外からは僅かな木漏れ日が障子を突き抜け、2羽の鳥の鳴き声が響いている。
ああ、夜が明けたのか。
今日もまた、ただ苦しいだけの1日が始まる。
どれだけ妄想をしても身体の苦しみはどうすることも出来ない。
外からは草履が土を踏みしめる音が聞こえた。
女中が朝ご飯を届けに来たのだ。
「ねぇ、空気で病気感染ったりしないよね?」
「見た目も醜い上に結核だなんて怖いんだけど」
若い女の人たちの話し声が聞こえる。
そうか。僕、結核だったのか……。
「息を止めてさっと置いて帰るよ!?」
「うん!」
「せ――のっ」
こちらに駆け寄る2つの足音がしたかと思うと、縁側に土足のまま上がる音がし、障子が素早く空いて少量の麦飯が入った破り子を置くと素早く閉めて走り去って行った。
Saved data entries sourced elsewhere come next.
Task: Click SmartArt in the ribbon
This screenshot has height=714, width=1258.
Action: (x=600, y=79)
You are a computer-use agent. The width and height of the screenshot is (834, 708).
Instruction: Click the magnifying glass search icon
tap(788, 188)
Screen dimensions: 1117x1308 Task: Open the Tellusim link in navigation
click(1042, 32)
キャッキャと笑いながら「化け物見た!?」「気持ち悪かった!!」「結核感染ってたらどうしよう!!?」などという話し声が遠ざかっていく。
それらの言葉は冷たい釘となって僕の心の奥深くに突き刺さっていった。けれどもあまりに沢山の釘が刺さりすぎていてその痛みすら麻痺してしまっている。
僕は麦飯を食べるときに一緒に飲む水を井戸に汲みに行こうと布団から出ようとした。しかし身体に力が入らず、起き上がることすら出来ない。
咳が3度出たがそれだけで体力が奪われた。
意識が遠ざかっていく。
ああ、そうか。僕、死ぬんだ……。
ようやくこの苦しい世界を終えることが出来るんだ……。
僕が最後に見た夢は、お母さんとお父さんとお兄ちゃんたちで楽しく笑い合いながら美味しいお肉を食べる夢だった。
僕の目からは涙がこぼれ落ちていた。